> _STUDY TEXT_

To a large extent, spending money on more training for how police can best deal with people with mental illnesses is a total waste.
The U.S.-based Treatment Advocacy Center has it right when they say, "Police Training Yes, but Treatment Definitely." I am referring to the recent announcement by the the Minister of Community Safety and Correctional Services, Madeleine Meilleur, that the Ontario Government will review how the police respond to the mentally ill.
This latest concern about an age-old problem has resulted from a number of fatal shootings involving the police and people with mental illness in Toronto. The usual response in the past has been to convene a Coroner's Inquest into these incidents. After months and sometimes years, the inquests all come up with a list of recommendations which are mostly ignored.
But, contained in the Globe and Mail report on this latest move by Ontario may be the reason these altercations between police and mentally ill people happen in the first place. The Globe stated
"the closing of beds and the move away from institutionalized mental-health care in Canada has put the responsibility of responding to people in crisis more and more in the hands of the police, who have limited access to health-care experts in these crucial moments."
That was 2010 and this is 2012. We're all waiting.

> _WHAT YOU WILL DO_
Please restate the paragraph in the piece on police and mental illness that begins "This latest concern about an age-old problem" in fewer words, keeping its main facts. The rows are not needed for this work.

(Collected data entries)
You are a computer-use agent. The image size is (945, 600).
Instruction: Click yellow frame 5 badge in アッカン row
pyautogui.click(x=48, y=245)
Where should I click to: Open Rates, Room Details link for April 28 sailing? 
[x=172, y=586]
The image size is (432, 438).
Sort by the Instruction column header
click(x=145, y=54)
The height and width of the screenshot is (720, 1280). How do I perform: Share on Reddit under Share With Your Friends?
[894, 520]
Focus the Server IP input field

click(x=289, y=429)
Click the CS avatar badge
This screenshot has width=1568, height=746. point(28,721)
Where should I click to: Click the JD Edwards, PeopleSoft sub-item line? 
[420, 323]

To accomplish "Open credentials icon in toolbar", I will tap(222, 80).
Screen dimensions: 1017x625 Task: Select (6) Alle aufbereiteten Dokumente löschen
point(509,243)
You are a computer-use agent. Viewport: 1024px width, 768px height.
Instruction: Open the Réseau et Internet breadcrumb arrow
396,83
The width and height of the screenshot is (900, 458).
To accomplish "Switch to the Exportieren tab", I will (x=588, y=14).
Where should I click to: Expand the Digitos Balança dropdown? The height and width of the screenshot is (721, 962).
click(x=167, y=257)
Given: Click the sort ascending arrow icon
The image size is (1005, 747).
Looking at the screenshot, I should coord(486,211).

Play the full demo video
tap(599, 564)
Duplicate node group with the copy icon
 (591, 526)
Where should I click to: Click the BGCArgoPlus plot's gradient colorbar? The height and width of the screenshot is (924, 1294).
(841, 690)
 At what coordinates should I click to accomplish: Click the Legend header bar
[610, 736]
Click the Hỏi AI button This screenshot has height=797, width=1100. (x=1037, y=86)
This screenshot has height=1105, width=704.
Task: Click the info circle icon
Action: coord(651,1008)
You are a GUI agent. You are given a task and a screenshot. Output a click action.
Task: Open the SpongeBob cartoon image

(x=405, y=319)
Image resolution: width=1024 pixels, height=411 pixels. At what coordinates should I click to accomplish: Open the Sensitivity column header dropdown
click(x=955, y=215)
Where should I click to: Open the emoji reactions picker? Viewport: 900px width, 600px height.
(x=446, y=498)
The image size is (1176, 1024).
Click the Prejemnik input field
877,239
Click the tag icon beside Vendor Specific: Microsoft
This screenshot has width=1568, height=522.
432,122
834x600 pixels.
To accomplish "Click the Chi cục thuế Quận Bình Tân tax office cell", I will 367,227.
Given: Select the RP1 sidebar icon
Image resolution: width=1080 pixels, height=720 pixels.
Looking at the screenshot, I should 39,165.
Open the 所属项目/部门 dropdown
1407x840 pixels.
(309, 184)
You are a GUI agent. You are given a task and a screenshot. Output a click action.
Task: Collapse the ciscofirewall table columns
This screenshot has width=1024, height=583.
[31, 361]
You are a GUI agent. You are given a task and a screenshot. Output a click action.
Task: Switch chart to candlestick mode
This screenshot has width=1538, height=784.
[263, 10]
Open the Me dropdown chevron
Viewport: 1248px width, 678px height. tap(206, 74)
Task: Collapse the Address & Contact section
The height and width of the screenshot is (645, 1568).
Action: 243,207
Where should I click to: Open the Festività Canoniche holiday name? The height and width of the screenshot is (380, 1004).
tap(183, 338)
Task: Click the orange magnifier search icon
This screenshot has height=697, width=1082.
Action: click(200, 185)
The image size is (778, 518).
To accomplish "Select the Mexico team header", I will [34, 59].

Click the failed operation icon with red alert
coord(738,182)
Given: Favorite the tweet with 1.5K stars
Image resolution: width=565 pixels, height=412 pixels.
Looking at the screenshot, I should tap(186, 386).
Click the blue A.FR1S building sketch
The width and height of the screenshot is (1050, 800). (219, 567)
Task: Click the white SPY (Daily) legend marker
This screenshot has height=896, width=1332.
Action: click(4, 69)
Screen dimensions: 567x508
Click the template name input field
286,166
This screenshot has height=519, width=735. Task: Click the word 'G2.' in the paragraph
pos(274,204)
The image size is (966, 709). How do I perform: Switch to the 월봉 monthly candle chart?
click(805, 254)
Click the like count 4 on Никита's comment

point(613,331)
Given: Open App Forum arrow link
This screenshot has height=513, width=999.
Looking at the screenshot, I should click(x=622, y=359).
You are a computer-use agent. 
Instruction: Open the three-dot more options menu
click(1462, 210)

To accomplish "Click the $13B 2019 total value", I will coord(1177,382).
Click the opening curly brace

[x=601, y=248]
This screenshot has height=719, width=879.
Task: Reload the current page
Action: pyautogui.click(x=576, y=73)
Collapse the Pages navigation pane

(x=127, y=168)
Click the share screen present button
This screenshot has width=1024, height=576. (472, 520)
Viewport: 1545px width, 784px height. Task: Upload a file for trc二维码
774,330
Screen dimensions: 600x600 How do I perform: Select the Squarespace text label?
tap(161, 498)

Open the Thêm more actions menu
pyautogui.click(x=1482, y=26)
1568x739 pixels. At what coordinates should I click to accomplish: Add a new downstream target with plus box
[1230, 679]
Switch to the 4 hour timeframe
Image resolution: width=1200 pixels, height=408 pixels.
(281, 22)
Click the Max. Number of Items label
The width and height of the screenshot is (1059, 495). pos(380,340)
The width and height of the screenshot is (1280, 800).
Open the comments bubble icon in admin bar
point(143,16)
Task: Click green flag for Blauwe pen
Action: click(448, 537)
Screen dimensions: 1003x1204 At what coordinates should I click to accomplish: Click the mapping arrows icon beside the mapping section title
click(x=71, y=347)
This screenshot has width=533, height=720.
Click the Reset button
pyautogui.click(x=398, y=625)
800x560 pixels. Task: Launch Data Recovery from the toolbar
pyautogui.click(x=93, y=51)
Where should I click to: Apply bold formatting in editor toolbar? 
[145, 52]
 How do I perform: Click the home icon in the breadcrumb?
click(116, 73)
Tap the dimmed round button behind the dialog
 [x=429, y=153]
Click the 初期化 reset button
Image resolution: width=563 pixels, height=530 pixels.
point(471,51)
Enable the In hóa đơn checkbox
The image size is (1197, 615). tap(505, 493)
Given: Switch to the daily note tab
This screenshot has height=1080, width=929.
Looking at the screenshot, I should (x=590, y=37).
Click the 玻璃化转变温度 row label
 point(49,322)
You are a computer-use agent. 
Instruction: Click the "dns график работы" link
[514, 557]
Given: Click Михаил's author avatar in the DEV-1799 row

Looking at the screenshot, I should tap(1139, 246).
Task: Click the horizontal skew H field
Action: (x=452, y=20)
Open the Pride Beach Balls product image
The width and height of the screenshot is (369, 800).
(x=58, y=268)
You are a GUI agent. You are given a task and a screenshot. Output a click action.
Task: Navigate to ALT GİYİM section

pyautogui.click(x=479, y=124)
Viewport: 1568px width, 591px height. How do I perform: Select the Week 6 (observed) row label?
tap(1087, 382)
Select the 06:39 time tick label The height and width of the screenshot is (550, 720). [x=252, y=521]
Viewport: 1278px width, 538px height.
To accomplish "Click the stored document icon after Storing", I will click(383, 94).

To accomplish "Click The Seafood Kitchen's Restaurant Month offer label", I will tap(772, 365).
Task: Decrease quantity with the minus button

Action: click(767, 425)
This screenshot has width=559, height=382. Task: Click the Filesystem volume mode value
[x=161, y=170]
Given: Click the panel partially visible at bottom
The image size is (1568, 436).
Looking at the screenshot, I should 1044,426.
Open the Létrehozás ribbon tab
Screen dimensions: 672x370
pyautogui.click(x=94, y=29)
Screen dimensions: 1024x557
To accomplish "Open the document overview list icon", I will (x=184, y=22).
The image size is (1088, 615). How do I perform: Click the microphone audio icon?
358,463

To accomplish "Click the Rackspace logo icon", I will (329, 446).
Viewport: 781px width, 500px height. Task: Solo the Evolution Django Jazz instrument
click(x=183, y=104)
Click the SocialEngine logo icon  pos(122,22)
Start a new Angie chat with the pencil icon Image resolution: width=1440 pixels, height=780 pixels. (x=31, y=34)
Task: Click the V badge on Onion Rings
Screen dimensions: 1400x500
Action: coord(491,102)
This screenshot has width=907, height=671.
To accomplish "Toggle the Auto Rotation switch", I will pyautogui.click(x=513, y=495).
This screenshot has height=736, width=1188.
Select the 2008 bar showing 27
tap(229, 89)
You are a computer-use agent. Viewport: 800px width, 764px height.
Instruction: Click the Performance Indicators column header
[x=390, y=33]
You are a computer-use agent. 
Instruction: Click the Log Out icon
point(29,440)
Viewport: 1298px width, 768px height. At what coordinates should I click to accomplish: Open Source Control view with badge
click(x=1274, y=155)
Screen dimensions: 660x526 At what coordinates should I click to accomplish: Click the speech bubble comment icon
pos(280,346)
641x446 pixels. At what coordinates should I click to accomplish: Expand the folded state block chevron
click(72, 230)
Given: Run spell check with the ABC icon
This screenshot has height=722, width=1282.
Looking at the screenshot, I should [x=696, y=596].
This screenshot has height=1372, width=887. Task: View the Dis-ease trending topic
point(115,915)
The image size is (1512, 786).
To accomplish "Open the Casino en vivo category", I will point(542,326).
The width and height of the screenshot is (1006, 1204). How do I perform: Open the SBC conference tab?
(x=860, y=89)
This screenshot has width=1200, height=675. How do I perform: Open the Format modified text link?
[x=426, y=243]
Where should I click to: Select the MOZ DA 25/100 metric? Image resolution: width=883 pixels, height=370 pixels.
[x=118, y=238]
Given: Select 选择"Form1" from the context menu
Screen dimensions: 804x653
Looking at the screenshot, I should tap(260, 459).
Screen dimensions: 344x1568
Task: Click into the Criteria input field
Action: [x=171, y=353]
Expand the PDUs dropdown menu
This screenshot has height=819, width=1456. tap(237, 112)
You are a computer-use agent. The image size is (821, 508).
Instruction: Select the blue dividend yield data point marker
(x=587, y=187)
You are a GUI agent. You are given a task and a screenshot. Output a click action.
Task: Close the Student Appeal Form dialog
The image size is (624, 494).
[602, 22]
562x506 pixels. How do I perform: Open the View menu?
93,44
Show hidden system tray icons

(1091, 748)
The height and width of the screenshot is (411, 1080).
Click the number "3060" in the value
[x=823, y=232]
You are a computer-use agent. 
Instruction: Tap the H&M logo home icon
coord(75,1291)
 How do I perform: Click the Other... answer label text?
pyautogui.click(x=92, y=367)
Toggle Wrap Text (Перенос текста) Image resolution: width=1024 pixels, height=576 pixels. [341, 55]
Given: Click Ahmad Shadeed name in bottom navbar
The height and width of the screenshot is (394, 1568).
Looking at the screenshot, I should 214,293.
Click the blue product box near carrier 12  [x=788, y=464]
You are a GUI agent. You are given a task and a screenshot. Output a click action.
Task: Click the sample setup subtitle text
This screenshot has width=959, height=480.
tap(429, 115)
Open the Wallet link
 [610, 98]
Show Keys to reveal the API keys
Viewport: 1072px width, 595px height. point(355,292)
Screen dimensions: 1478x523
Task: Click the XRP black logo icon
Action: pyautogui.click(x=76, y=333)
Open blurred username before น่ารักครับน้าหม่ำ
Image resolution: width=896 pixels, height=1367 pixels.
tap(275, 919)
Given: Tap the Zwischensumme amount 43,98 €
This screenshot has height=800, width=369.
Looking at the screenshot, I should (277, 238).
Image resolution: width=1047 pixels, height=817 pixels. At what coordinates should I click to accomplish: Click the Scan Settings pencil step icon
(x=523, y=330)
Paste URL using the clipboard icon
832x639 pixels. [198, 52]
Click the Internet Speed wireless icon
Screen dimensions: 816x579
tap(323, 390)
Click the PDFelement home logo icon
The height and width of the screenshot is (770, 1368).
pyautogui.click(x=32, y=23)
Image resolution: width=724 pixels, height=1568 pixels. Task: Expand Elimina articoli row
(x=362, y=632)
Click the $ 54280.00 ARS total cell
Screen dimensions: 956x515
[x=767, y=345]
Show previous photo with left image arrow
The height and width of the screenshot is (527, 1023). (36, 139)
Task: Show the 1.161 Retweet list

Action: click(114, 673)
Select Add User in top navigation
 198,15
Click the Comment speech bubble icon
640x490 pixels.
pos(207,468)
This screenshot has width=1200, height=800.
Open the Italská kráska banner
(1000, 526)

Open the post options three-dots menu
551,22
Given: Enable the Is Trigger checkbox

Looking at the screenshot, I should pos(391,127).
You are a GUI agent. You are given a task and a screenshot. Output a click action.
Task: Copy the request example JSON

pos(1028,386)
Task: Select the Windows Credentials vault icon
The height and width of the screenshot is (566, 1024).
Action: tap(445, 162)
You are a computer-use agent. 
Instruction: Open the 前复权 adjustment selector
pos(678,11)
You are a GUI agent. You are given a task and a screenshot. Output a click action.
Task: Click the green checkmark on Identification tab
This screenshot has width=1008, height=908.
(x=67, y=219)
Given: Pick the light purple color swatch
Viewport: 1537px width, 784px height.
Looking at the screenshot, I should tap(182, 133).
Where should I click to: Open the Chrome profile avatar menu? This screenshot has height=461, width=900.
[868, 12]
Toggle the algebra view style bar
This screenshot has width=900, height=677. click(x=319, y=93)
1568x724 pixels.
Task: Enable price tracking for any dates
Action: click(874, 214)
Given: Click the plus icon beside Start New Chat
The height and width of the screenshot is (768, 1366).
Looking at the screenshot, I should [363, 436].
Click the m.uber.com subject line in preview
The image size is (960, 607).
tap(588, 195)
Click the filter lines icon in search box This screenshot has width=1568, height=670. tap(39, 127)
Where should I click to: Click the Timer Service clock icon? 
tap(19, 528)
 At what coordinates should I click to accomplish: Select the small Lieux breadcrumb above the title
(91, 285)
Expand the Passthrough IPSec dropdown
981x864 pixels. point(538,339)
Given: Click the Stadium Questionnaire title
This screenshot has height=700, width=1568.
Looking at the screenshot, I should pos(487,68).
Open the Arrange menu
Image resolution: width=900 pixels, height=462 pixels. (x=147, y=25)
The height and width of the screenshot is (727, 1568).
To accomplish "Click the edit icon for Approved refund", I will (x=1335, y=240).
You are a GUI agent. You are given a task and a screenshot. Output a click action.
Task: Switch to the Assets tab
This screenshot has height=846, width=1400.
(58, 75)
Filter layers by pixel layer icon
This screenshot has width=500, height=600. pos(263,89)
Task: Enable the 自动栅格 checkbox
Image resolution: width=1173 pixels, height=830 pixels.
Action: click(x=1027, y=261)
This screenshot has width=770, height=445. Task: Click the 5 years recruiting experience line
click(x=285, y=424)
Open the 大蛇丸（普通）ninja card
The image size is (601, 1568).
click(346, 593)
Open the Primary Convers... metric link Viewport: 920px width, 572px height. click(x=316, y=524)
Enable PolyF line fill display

> _YOUR SOLUTION_
Several fatal shootings involving police and people with mental illness in Toronto prompted this renewed concern. In the past, the usual response was a Coroner's Inquest. After months or years, each produced recommendations that were mostly ignored.